As the legend at the side of the drawing told them, he was a little over six feet in height. The raincoat looked very English, probably Burberry, reaching down to lower calf length. This man carried a canvas holdall and a thick walking stick.

Lempke touched the drawing with a stubby index finger. `Came up a tall man, wearing a raincoat." He touched the second drawing. `Went down as a cleanshaved man, around five feet eight inches tall, in black cords and a rollneck, carrying a small rucksack. Too small. If he'd bothered to bring a larger size he could have taken everything back with him." Certainly the drawing showed someone quite different. Much younger, the face more open. The only thing he had in common with the first drawing was that he also carried the heavy stick.

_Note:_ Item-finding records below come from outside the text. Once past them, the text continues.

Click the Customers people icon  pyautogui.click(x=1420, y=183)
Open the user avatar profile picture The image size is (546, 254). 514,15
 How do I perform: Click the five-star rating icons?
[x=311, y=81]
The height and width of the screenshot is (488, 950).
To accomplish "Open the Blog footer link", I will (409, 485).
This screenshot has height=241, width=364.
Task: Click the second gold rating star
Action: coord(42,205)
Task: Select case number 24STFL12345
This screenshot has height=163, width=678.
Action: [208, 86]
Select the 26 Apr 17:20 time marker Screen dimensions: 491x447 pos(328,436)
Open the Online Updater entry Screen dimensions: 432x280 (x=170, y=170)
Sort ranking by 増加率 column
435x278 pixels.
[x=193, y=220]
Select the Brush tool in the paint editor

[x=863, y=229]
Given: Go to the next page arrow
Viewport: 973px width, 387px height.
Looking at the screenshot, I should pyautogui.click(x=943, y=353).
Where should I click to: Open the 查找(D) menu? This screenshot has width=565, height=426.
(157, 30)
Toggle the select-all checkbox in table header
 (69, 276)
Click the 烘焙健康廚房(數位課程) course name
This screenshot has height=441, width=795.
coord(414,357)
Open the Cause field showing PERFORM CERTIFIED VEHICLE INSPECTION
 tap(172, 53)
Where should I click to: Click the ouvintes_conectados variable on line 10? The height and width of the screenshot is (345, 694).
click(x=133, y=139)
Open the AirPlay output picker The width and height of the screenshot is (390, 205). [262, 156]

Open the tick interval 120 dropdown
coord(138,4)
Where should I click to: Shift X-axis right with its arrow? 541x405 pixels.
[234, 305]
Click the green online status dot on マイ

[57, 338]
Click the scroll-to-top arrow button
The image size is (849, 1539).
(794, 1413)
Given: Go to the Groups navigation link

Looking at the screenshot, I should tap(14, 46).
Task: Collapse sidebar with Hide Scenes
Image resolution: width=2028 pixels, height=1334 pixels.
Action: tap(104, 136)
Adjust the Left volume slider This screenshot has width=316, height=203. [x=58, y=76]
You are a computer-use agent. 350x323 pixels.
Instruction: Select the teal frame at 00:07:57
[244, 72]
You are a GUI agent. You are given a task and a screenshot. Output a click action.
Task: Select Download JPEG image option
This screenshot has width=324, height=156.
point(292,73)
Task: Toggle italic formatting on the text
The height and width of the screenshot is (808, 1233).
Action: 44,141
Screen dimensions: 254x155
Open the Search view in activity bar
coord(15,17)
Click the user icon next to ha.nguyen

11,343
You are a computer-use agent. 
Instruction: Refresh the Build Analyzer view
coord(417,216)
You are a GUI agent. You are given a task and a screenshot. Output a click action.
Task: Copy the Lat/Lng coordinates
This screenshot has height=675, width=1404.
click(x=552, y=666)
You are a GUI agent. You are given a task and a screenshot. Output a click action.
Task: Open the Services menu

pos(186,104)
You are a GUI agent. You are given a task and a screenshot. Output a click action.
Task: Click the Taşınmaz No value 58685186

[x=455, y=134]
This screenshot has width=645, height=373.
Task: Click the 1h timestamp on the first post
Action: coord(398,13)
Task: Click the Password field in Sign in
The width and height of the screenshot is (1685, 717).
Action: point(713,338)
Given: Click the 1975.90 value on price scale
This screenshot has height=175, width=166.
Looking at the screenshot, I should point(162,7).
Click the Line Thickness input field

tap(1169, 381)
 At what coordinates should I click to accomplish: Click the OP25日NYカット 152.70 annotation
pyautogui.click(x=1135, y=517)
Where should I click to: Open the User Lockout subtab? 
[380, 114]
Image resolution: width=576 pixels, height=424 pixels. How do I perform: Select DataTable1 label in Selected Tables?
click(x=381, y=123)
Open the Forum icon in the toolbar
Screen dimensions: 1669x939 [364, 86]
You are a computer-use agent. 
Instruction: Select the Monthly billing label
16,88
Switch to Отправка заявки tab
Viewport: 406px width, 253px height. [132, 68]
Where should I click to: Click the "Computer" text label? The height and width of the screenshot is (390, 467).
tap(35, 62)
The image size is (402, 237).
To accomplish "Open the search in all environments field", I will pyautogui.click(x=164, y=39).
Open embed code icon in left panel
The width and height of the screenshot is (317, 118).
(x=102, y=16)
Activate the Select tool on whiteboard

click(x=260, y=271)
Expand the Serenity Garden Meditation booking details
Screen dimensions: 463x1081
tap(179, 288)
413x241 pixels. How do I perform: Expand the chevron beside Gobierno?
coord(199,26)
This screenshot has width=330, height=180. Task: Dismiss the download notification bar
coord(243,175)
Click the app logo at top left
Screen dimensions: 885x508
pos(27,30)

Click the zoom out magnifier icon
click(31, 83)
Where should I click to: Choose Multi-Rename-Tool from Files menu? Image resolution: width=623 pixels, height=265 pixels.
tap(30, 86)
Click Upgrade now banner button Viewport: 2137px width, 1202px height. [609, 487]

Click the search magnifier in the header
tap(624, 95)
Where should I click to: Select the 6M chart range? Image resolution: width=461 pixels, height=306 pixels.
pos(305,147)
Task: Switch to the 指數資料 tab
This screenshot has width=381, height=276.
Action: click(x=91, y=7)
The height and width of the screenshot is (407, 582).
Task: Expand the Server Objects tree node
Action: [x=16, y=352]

Lempke smiled, producing a third drawing which he laid between the first two.

`This how he was identified?" Bond's mouth tightened.

`Of course. By his walking stick. Very thick, sturdy, with a brass handle shaped like a duck's head." `You think that was the `I even know the man's name, for it was the real person who went down or as real as we'll ever get. They identified him at his hotel.

An Englishman by the name of David Docking.

They had his passport details, as did the local police, which is the law. Arrived on the Friday night, dressed as you see him there." He touched the second drawing. `Only luggage was the rucksack quite small and left on the Saturday morning. The head porter of the Beau-Rivage, where he stayed, saw his air ticket. He was due to fly from Zurich on a British Airways flight on the Saturday evening, so it won't surprise you that nobody called David Docking was on that particular flight. Mr Docking left the Hotel Beau-Rivage at ten o'clock on the Saturday morning, and has not been seen, or heard of, since. `So, Mr Docking went up the mountain on Thursday morning. .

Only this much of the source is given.